**Try it:** The output should be every line below that includes the word "Given".

Records from a data collection

####

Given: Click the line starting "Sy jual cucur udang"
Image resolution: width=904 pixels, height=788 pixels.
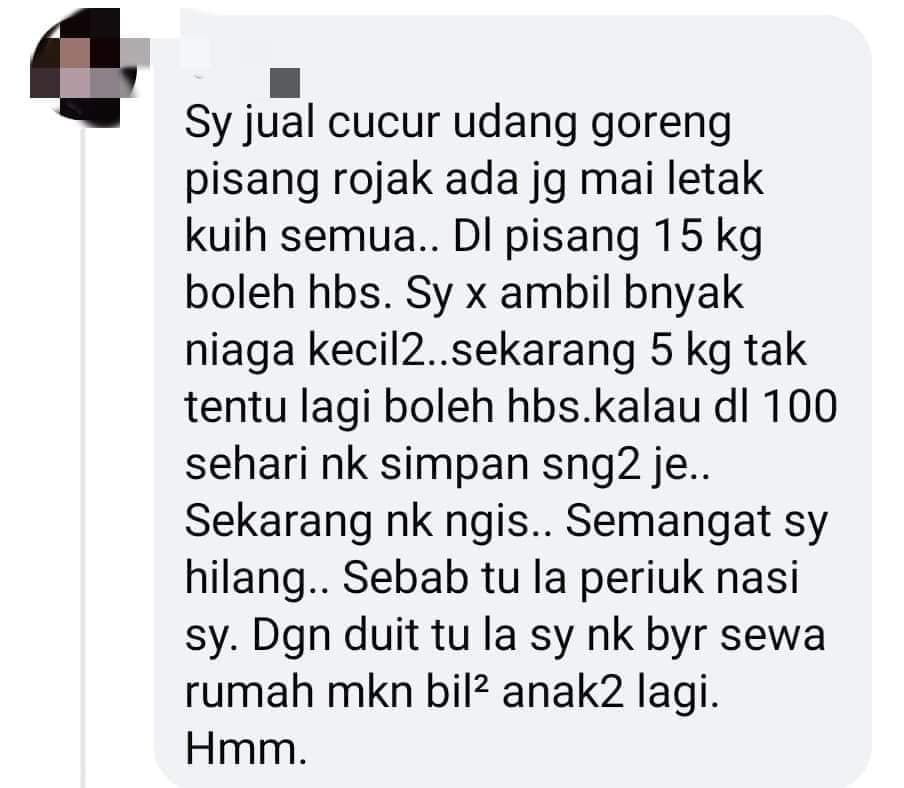Looking at the screenshot, I should point(458,125).
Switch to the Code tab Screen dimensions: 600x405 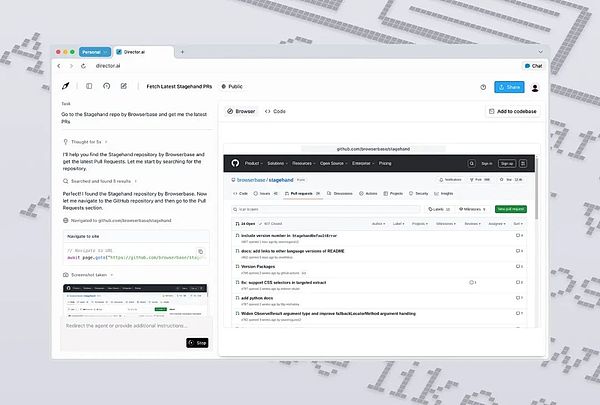click(x=275, y=112)
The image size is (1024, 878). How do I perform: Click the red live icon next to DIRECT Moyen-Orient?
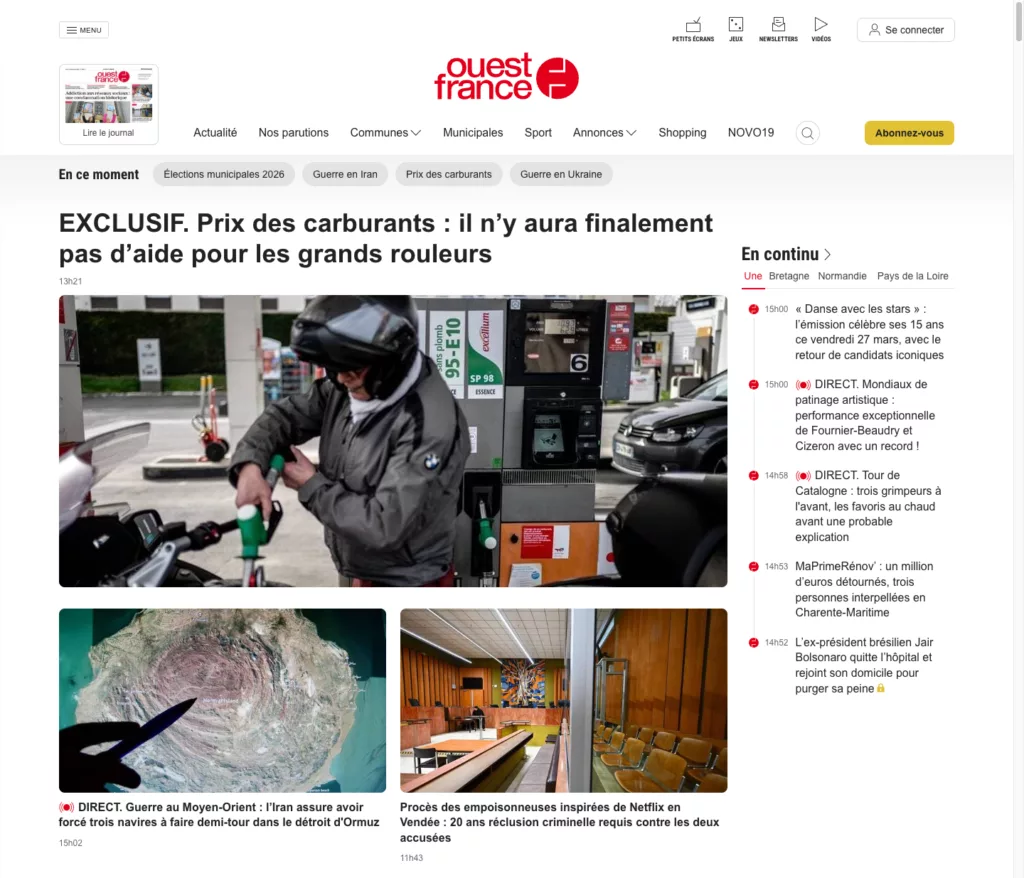coord(66,806)
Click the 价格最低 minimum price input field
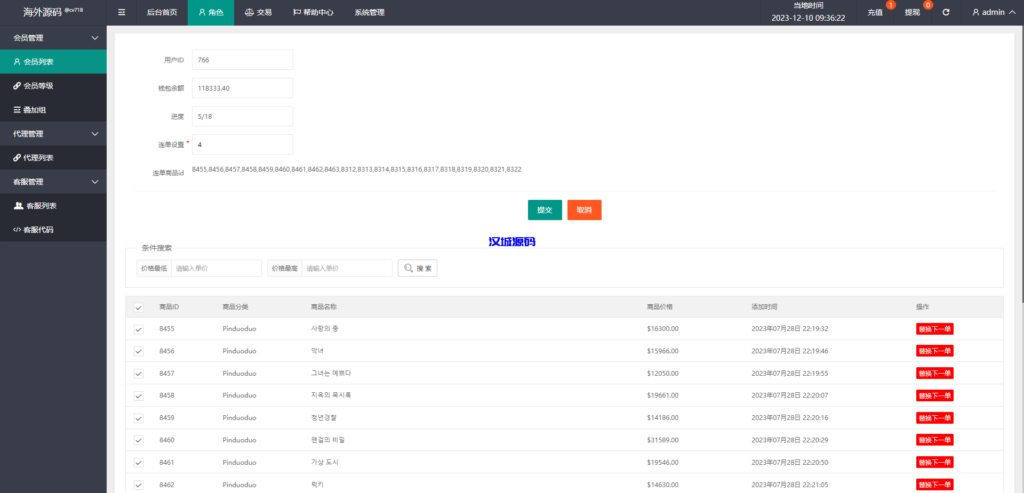Viewport: 1024px width, 493px height. click(217, 268)
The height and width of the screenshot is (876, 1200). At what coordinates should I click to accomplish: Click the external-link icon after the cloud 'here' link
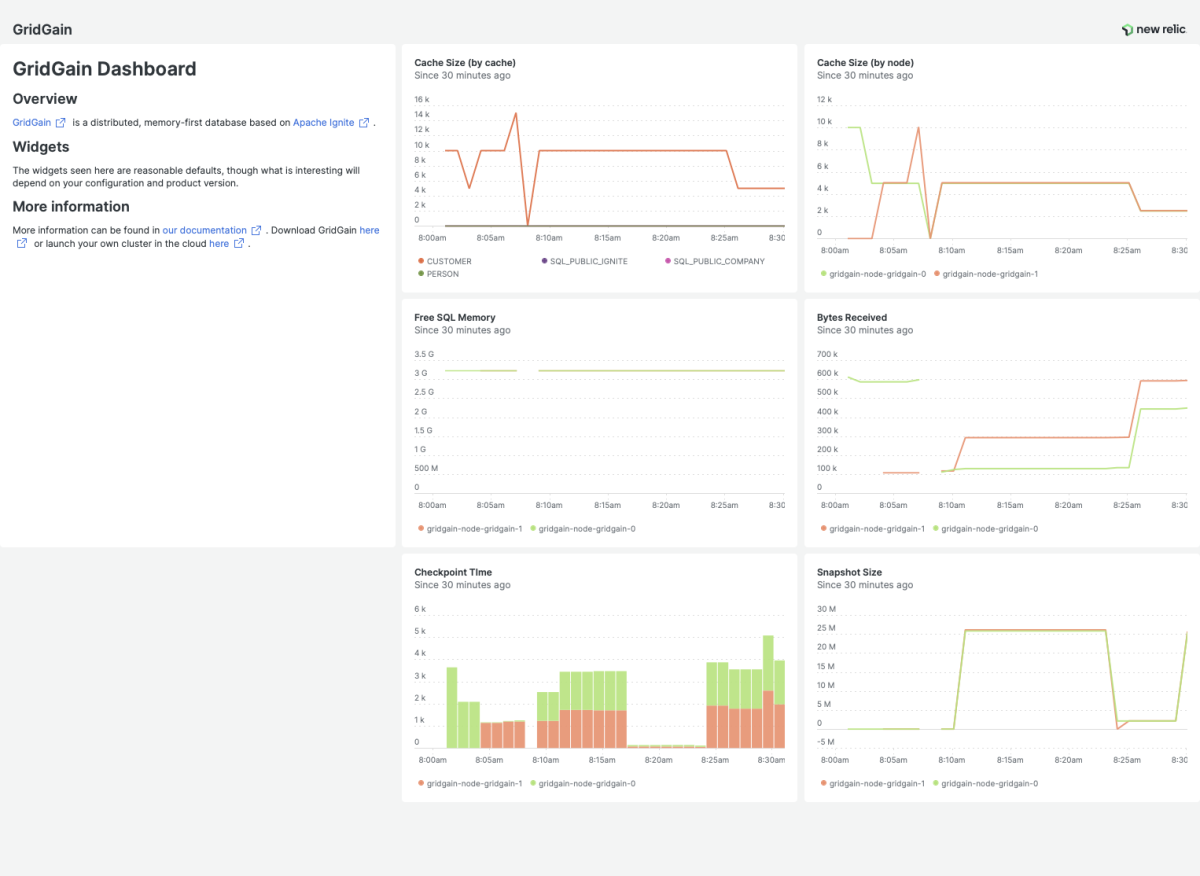click(239, 243)
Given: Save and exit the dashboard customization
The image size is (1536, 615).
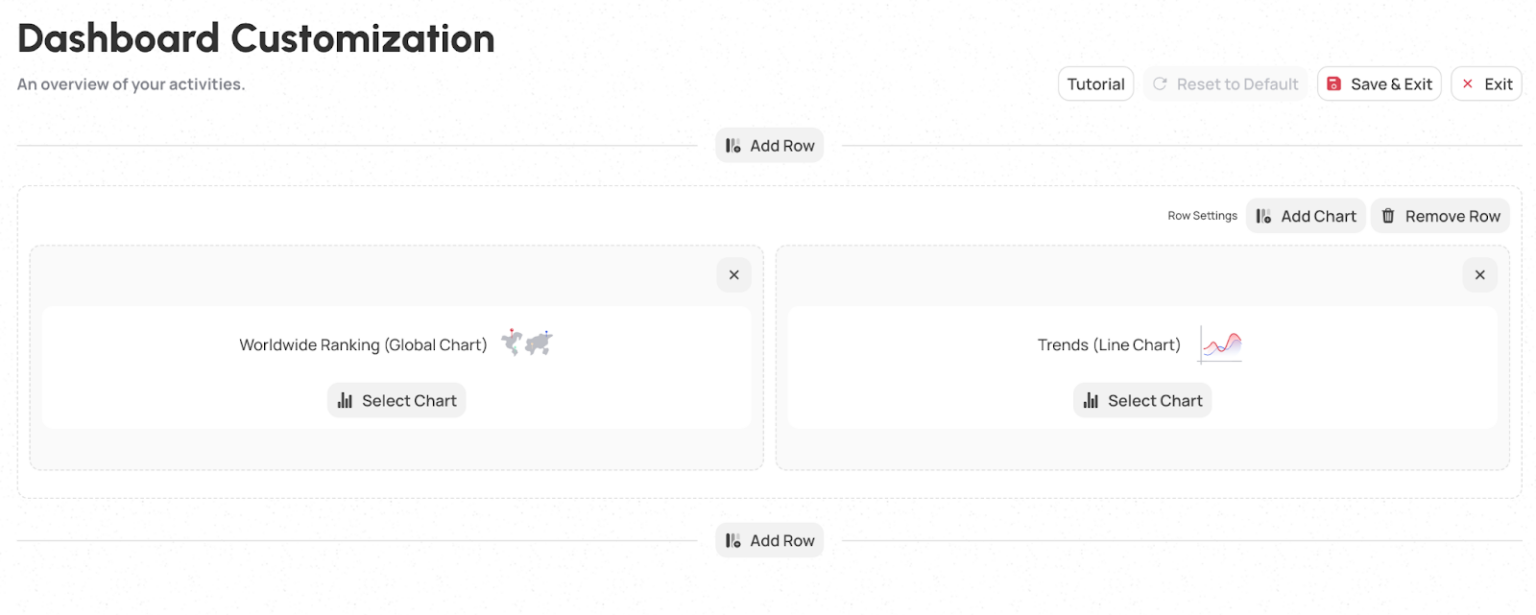Looking at the screenshot, I should click(1379, 84).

####

**Response area:**
Given: Click the line starting "Sy jual cucur udang"
Given: Save and exit the dashboard customization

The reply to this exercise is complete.